Low back pain is an extremely common problem that most people experience at some point in their life. While substantial heterogeneity exists among low back pain epidemiological studies limiting the ability to compare and pool data, estimates of the 1 year incidence of a first-ever episode of low back pain range between 6.3% and 15.4%, while estimates of the 1 year incidence of any episode of low back pain range between 1.5% and 36%. In health facility- or clinic-based studies, episode remission at 1 year ranges from 54% to 90%; however, most studies do not indicate whether the episode was continuous between the baseline and follow-up time point(s). Most people who experience activity-limiting low back pain go on to have recurrent episodes. Estimates of recurrence at 1 year range from 24% to 80%. Given the variation in definitions of remission and recurrence, further population-based research is needed to assess the daily patterns of low back pain episodes over 1 year and longer. There is substantial information on low back pain prevalence and estimates of the point prevalence range from 1.0% to 58.1% (mean: 18.1%; median: 15.0%), and 1 year prevalence from 0.8% to 82.5% (mean: 38.1%; median: 37.4%). Due to the heterogeneity of the data, mean estimates need to be interpreted with caution.
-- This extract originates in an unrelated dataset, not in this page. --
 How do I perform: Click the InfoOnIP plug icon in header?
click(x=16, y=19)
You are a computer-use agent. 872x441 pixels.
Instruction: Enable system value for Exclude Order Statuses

Many environmental and personal factors influence the onset and course of low back pain. Studies have found the incidence of low back pain is highest in the third decade, and overall prevalence increases with age until the 60–65 year age group and then gradually declines. Other commonly reported risk factors include low educational status, stress, anxiety, depression, job dissatisfaction, low levels of social support in the workplace and whole-body vibration. Low back pain has an enormous impact on individuals, families, communities, governments and businesses throughout the world. The Global Burden of Disease 2005 Study (GBD 2005) is currently making estimates of the global burden of low back pain in relation to impairment and activity limitation. Results will be available in 2011. Further research is needed to help us understand more about the broader outcomes and impacts from low back pain.
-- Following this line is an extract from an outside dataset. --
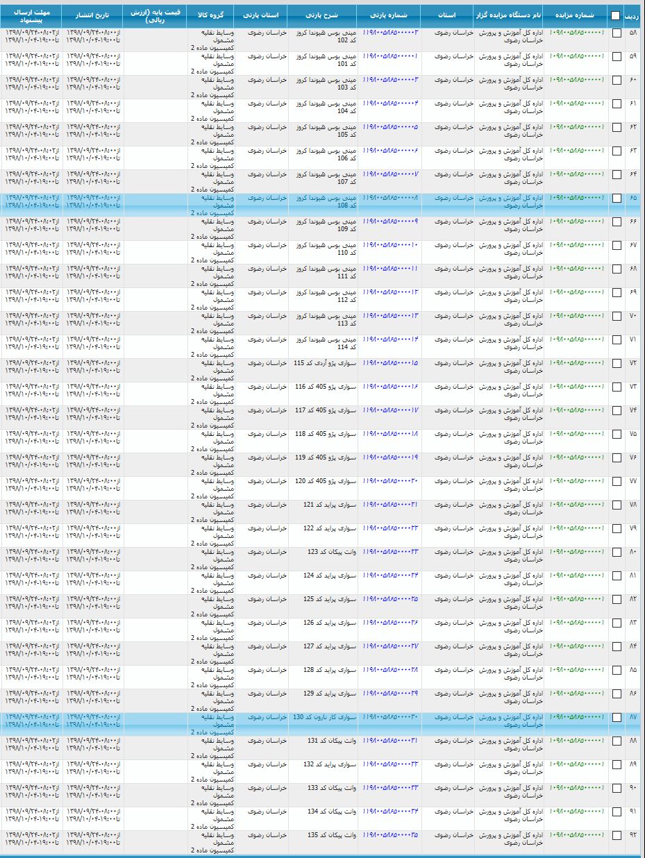645x858 pixels.
Task: Open green auction number for minibus code 101
Action: click(x=577, y=56)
Low back pain is well documented to be an extremely common health problem ; however, its burden is often considered trivial . Low back pain is the leading cause of activity limitation and work absence throughout much of the world , and it causes an enormous economic burden on individuals, families, communities, industry and governments . Until 10 years ago, it was largely thought of as a problem confined to Western countries ; however, since that time an increasing amount of research has demonstrated that low back pain is also a major problem in low- and middle-income countries .
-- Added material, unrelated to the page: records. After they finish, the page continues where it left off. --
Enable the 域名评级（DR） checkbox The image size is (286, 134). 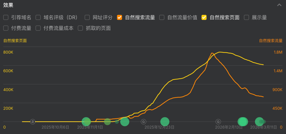[38, 18]
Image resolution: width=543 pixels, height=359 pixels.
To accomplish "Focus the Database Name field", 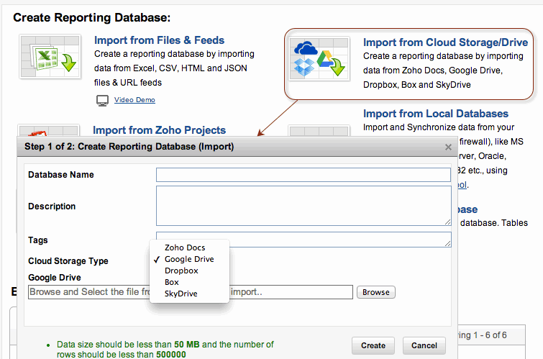I will coord(303,175).
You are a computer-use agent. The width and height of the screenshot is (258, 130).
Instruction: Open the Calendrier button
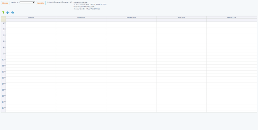41,3
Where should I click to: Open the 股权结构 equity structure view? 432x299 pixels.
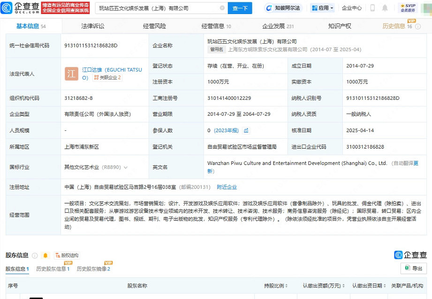tap(67, 255)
As part of the GBD 2005, the study’s Musculoskeletal Expert Group was given the task of estimating the global burden of low back pain. Epidemiological parameters such as prevalence, incidence and remission are important in the estimation of low back pain burden. In a previous article, we described the processes we undertook to derive a case definition of low back pain and a set of discrete health states to describe the severity levels and disabling consequences of low back pain . In this article, we briefly present a summary of data we have gathered for estimating the global burden of low back pain for GBD 2005 together with an overview of the low back pain epidemiological literature.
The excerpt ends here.